Little lakes are scattered across the rolling terrain. They are shallow and under ice much of the year, but sediment that was pulled from the bottom of these remote waters 20 years ago can say a lot about centuries of environmental history at high latitudes.

Laid down in layers like the pages of a book, lake sediment contains minerals, plant remains, and clues about long-term changes in the Earth’s ecosystems. What it has told scientists so far is that change has been the only constant in the Arctic for hundreds of years, as temperatures rebounded from a cool period called the Little Ice Age, which began in about 1600 AD.

More recently, human carbon emissions have caused rapid and unprecedented rise in atmospheric temperatures which has had profound effects on arctic ecosystems. Even though the Arctic has been changing for over a century, the greatest changes in terrestrial and aquatic habitats have been recorded in the past 50 years.

Tundra transportation (Photo by Dan Engstrom)
This core of sediment from the bottom of an Alaskan lake contains up to 1,000 years of environmental history. 

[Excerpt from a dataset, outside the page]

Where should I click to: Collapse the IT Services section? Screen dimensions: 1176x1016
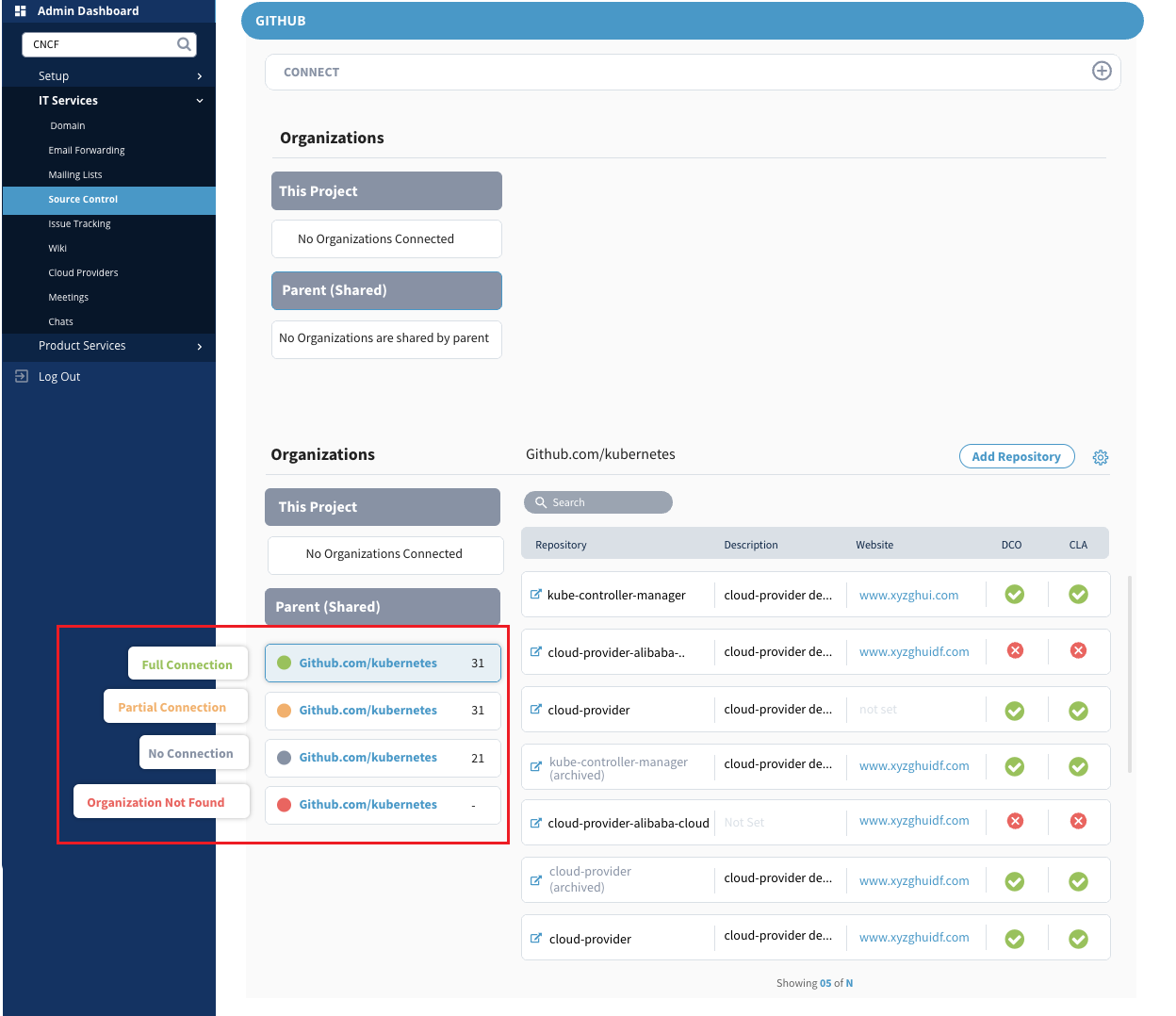199,101
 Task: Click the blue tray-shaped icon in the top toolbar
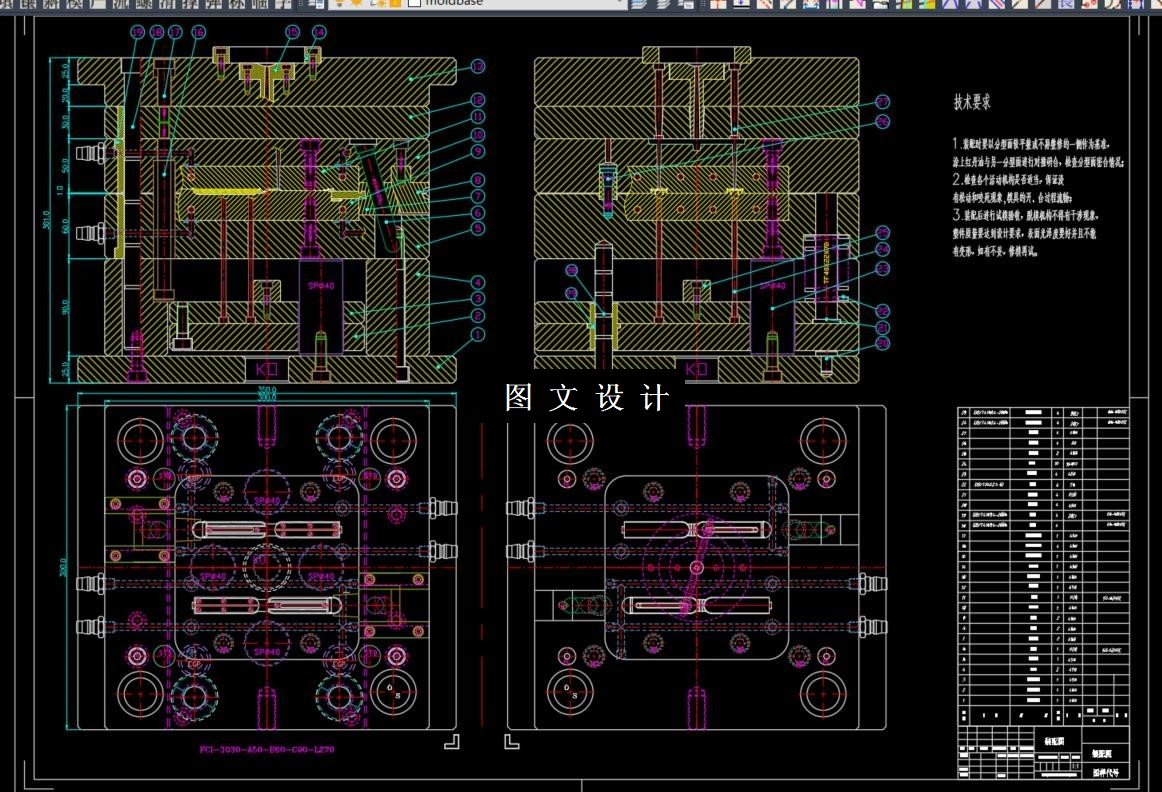point(811,4)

The work behind this study began 20 years ago when Dan Engstrom of the Science Museum of Minnesota’s St. Croix Watershed Research Station (SCWRS) and colleagues from the University of Connecticut first visited the study lakes to measure atmospheric mercury deposition and cycling in the Arctic. The lakes were remote and pristine, likely only rarely, if ever, visited by the native Inuit people. Certainly nobody had ever taken a sediment core.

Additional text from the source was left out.